Posté par orlando de rudde, 25 juillet 2006 à 10:32~

Y a t-il de la subjectivité, de l'individu? De l'identité, cette tarte à la crème qui n'est que l'histoire de soi qu'on se raconte à soi-même (presque toujours un mensonge) et qui devient défaillance lors de la révélation qu'on s'est menti? L'appartenance, l'origine, le groupe social interdisant la "réussite"... Ca se trouve aussi dans une belle étude de Jean-Claude Kaufman: 'L'invention de soi"... La sociologie décoiffe et peut faire très mal! Elle est née comme ça! Quasiment dangereuse et, de ce fait, méprisée... N'empêche qu'elle voit juste et cogne fort!

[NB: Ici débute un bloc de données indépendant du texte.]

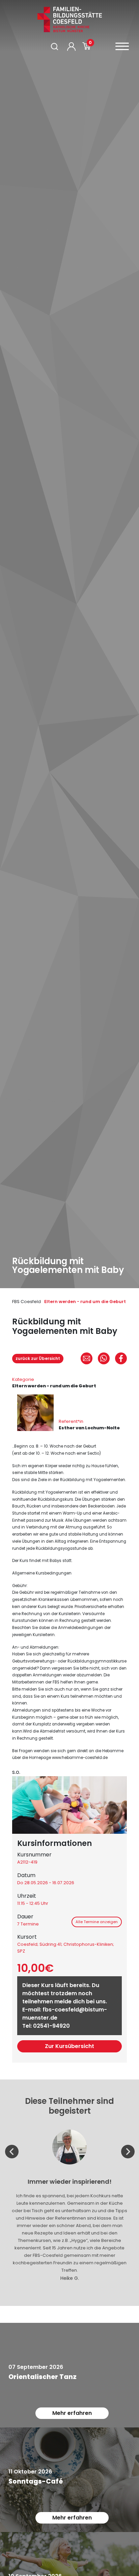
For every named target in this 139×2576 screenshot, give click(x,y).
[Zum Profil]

IL y a une complémentarité indirecte entre le livre de Vincent de Gaulejac, "la névrose de classe" et l'invention de soi" de kaufmann que l'on peut relier à "la mise en scène de la vie quotidienne" d'Erwin Gofman, sur les rôles, la place au monde... Ces livres rejoignent la préoccupation "nouvelle" de l'histoire ou de l'anthropologie historique: on s'occupe de mentalités et de représetations.Et c'est l'accès au réel: hé oui, l'individuel et le social en dysharmonie fondent l'échec vital, qui peut commencer par être scolaire... Mais ce n'est pas l'école qui est en jeu, quelle qu'elle soit.. Mais bien les traces des mentalités anciennes opposées à l'école, à la République, etc... dûment intégrées par certains groupes sociaux et revendiquées par d'autres...

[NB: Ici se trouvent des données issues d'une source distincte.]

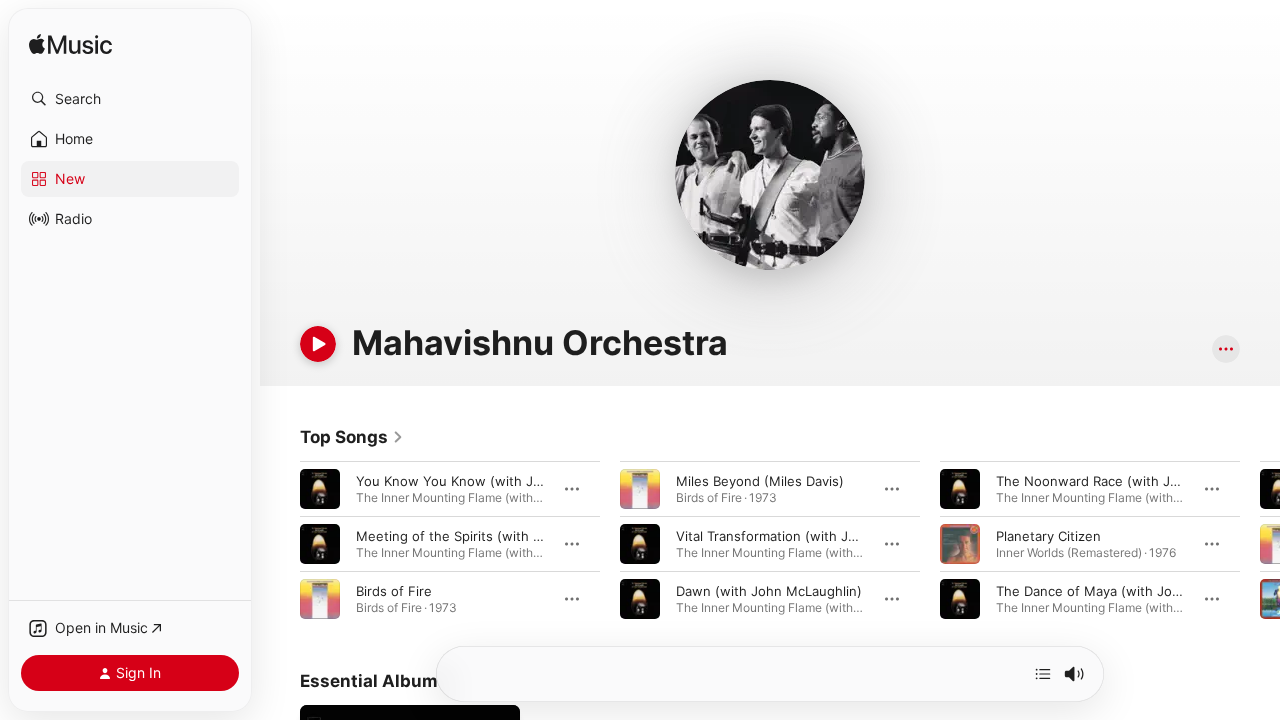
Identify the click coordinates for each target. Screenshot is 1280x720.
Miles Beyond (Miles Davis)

Il y a certes des conditions économiques. Mais comme toujours, elles sont secondaires et ne servent qu'à justifier le mental, le symbolique,le psychologique... IL n'y a pas de lois économiques,mais des décisions conscientes ou inconscientes.En revanche, il y a des "structures anthropologiques de l'imaginaire" (autre livre utile de Gilbert Durant) qui créent les mentalités,les représentations, comme les volontés de réussite ou d'échec. Encore faudrait-il savoir par rapport à quoi: échouer à son échec n'est pas forcément une réussite! Et l'invention de soi s'articule dans ces jeux de milieu et de résistance à son milieu.

On n'est responsable que de son milieu! Tout prisonnier a le devoir de tenter de s'évader!